Abstract

Background Accidental or suicidal ingestion of corrosive substances remains a major public health problem. Worldwide, the causative materials for corrosive injury are not the same. Surgery remains the mainstay of treatment with available different surgical options. The selected surgical technique should offer symptomatic treatment with less postoperative morbidity. Patients and methods Retrospective evaluation of 62 patients with long segment pyloric stricture postacid ingestion presenting with gastric outlet obstruction in the period between May 2017 and June 2022. They were divided into two groups, (group A (n=24), managed by Billroth 1 gastroduodenostomy; group B (n=38), managed by bypass loop gastrojejunostomy). Results In group A, the age ranged 3–59 years with a mean age of 25.7±22.62 years, while in group B, the age ranged 2.5–63 years with a mean age of 19.72±15.71 years.

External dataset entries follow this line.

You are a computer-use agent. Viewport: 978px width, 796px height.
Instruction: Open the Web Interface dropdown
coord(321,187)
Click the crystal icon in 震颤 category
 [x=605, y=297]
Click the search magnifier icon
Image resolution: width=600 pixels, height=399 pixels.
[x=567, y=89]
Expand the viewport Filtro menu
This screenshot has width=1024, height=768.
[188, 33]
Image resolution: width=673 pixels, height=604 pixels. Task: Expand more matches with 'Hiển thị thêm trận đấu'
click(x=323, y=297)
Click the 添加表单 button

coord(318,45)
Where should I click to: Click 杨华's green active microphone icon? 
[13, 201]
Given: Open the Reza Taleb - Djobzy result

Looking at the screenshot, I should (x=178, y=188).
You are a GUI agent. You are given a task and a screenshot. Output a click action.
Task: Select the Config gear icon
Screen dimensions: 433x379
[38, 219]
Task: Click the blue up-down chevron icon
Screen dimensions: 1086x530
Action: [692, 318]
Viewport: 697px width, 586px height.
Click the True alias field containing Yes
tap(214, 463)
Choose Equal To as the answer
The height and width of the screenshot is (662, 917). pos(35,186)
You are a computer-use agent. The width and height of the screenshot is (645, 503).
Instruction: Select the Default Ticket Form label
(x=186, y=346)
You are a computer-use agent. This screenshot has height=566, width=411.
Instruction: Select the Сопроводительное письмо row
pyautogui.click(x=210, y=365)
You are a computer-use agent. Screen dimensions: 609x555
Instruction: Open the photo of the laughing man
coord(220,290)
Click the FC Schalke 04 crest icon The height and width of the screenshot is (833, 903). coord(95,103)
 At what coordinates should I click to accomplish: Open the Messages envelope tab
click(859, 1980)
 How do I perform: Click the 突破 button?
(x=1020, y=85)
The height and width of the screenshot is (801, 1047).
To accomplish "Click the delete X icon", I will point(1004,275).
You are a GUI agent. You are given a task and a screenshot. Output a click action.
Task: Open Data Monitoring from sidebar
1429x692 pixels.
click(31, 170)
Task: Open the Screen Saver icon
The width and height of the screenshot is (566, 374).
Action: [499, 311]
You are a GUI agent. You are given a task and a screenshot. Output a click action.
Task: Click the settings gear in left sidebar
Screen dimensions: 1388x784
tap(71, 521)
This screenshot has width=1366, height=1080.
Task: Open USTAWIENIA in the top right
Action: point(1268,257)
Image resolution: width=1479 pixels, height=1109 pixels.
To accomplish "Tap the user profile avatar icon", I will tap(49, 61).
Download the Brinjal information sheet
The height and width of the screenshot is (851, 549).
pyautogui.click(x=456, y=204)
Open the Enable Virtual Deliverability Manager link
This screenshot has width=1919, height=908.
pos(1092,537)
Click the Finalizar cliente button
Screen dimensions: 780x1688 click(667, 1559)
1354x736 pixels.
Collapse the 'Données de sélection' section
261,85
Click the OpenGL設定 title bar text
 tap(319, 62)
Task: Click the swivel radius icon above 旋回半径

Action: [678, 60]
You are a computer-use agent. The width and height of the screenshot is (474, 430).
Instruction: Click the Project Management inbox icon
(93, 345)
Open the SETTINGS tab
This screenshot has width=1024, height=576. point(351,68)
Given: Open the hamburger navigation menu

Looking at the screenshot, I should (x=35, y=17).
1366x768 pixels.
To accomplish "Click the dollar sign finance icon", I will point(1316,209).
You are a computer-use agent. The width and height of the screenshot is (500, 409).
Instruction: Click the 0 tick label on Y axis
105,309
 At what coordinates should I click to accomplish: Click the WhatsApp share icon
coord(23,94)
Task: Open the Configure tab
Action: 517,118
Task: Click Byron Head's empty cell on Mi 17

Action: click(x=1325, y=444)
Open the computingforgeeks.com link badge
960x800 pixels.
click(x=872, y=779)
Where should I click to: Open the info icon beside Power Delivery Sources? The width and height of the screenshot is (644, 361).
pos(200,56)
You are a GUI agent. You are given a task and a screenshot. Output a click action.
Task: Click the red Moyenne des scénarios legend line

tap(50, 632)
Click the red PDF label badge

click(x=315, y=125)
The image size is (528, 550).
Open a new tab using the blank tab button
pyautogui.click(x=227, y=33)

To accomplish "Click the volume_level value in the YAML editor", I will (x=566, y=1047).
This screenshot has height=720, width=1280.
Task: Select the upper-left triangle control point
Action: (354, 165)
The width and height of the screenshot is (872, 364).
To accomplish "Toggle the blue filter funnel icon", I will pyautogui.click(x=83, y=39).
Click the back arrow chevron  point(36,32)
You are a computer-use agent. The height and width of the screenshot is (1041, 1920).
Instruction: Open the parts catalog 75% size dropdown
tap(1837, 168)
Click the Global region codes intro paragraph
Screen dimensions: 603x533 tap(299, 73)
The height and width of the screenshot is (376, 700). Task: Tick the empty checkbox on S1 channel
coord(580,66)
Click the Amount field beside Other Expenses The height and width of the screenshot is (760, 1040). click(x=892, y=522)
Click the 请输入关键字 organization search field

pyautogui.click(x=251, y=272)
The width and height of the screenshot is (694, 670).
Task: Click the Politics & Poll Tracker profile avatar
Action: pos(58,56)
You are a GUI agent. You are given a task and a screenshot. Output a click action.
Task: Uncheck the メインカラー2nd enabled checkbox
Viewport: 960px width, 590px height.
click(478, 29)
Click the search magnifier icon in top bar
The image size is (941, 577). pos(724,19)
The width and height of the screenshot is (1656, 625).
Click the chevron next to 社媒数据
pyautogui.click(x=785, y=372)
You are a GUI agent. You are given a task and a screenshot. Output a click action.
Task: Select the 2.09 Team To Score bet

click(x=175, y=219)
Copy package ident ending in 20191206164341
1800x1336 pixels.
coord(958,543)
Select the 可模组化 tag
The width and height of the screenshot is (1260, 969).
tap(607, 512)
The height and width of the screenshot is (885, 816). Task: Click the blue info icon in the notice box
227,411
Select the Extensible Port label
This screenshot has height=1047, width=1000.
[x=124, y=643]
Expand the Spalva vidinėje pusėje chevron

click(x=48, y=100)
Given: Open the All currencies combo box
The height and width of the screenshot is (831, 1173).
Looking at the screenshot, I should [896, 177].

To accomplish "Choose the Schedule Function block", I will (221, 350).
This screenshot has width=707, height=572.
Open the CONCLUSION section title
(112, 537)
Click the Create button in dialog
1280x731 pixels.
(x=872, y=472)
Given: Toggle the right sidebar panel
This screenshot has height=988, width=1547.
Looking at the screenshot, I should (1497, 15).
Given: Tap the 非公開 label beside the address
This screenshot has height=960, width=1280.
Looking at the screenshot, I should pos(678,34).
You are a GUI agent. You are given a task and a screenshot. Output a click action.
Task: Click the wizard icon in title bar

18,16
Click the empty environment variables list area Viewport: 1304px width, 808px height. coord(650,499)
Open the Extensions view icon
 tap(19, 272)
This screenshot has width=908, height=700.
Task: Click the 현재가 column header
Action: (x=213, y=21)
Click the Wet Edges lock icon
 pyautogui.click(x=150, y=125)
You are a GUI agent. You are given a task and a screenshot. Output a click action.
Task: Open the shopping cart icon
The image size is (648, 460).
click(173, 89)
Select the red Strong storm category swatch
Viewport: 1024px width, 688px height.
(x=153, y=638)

The type of ingested corrosive was hydrochloric acid in 60 patients (96.77%), while in two (3.23%) patients the exact acid was unknown. The interval between initial acid ingestion and symptoms of gastric outlet obstruction was 3 weeks to 18 months. In group A, the mean operative time was 64.125±7.023 min, while in group B, it was 61.763±7.837 min. Postoperative vomiting occurred in three (12.5%) patients in group A and in six (15.78%) patients in group B. In group A, the mean hospital stay was 5.5±0.932 days, while in group B, it was 4.921±1.806 days. Conclusion Billroth 1 gastroduodenostomy has the superiority of prophylaxis against long-term low risk of future malignancy. Bypass loop gastrojejunostomy is a safer alternative to Billroth 1 gastroduodenostomy, especially in the presence of severe perigastric adhesions and malnutrition. Future studies should include a large sample of patients with long periods of follow-up.